The fate of the Kaskaskia, and the rest of the Illiniwek/Illinois, was irrevocably tied up with that of France. Until their dissolution in France, French Jesuits built missions and ministered to the Kaskaskia. When the Seven Years' War (called the French and Indian War in North America) ended, the Kaskaskia and other Illiniwek tribes were greatly in decline. The original population estimate reported by early French explorers varied from 6,000 to more than 20,000. By the conclusion of the French and Indian War, the number was a fraction of the original. Contemporary historians believe the greatest fatalities were due to infectious diseases to which the Native Americans had no immunity.

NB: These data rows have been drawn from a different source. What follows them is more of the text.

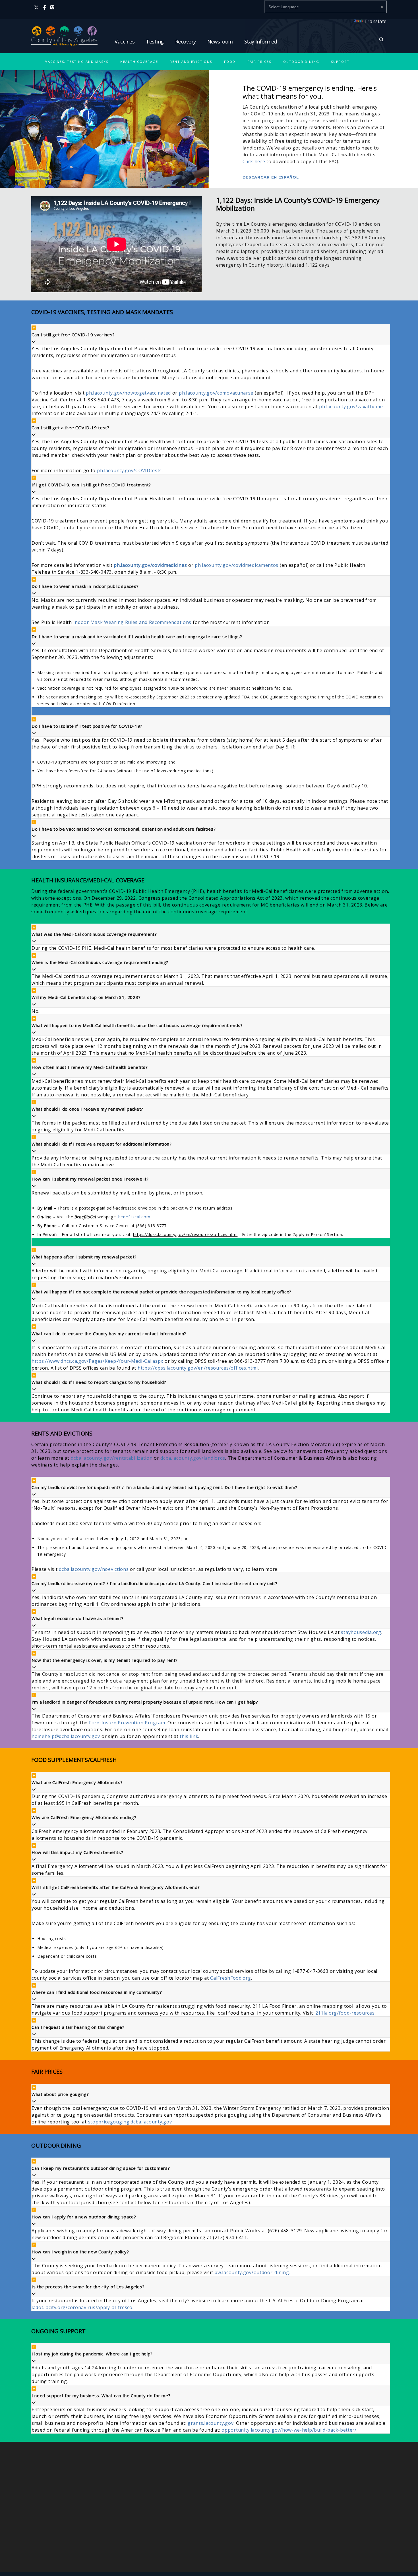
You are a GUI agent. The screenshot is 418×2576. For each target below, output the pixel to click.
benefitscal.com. (134, 1216)
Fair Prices (259, 61)
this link (189, 1736)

The causes of decline are many and varied (See the work of Emily Blasingham, M.A. Indiana University, published in Ethnohistory journal). The Illiniwek made war with their French allies against the most formidable native nations: to the east, the Iroquois; to the northwest, the Sioux and the Fox; to the south, the Chickasaw and Cherokee; to the west, the Osage Nation. Add to combat losses the great losses to epidemics of European diseases. In 1769, a Peoria warrior killed Pontiac, which brought down upon the Kaskaskia and other Illinois tribes, the wrath of the Great Lakes tribes. (This legendary retaliation may not have happened in fact; see the article on Pontiac.) The Ottawa, Sauk, Fox, Miami, Kickapoo and Potawatomi devastated the Illiniwek and occupied their old tribal range along the Illinois River.

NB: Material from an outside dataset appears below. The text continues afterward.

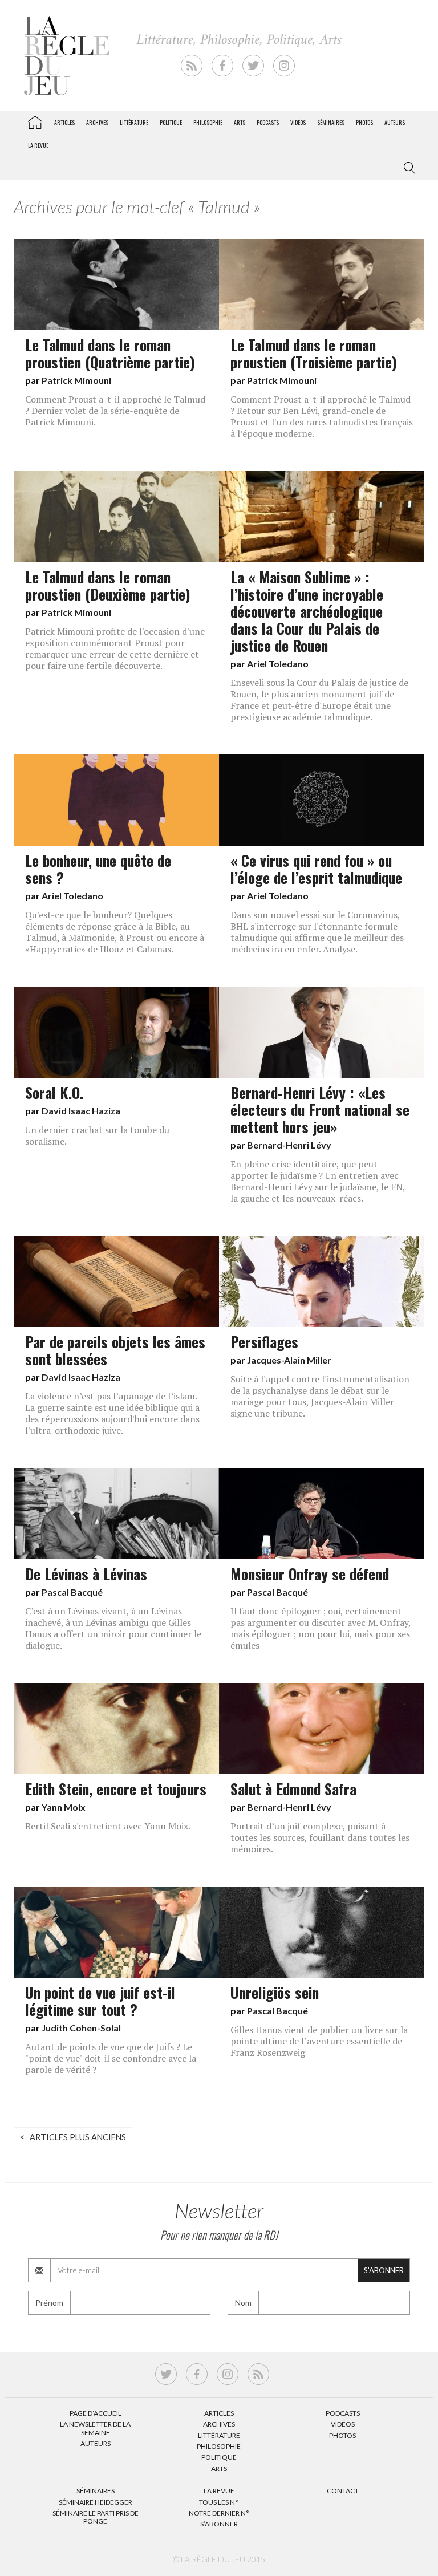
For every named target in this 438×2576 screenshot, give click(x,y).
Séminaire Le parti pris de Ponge (95, 2517)
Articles (64, 122)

The descendants of the Kaskaskia live in Oklahoma under the banner of the Confederated Peoria Tribe of Oklahoma.

The British arrived in 1766 and build Fort Gage.

On July 4, 1778 George Rogers Clark captured the town and Fort Gage[1].

In popular culture

The term "Kaskaskia" lives on in Illinois. The Kaskaskia River, whose headwaters are near Champaign in central Illinois, and whose mouth is near Ellis Grove, Illinois, still carries the name of this native nation who once settled throughout its estuarial plain. Kaskaskia College is located near Centralia, Illinois, in rural Clinton County. The city of DuQuoin, Illinois, carries the name of Jean Baptiste DuQuoin (sometimes DuQuoigne), a notable Kaskaskia chieftain of their later history. Kaskaskia, Illinois was the first capital of Illinois. Also the Kaskaskia Baptist Association located in Patoka, Illinois carries this name. The USS Kaskaskia (AO-27) also carries the name.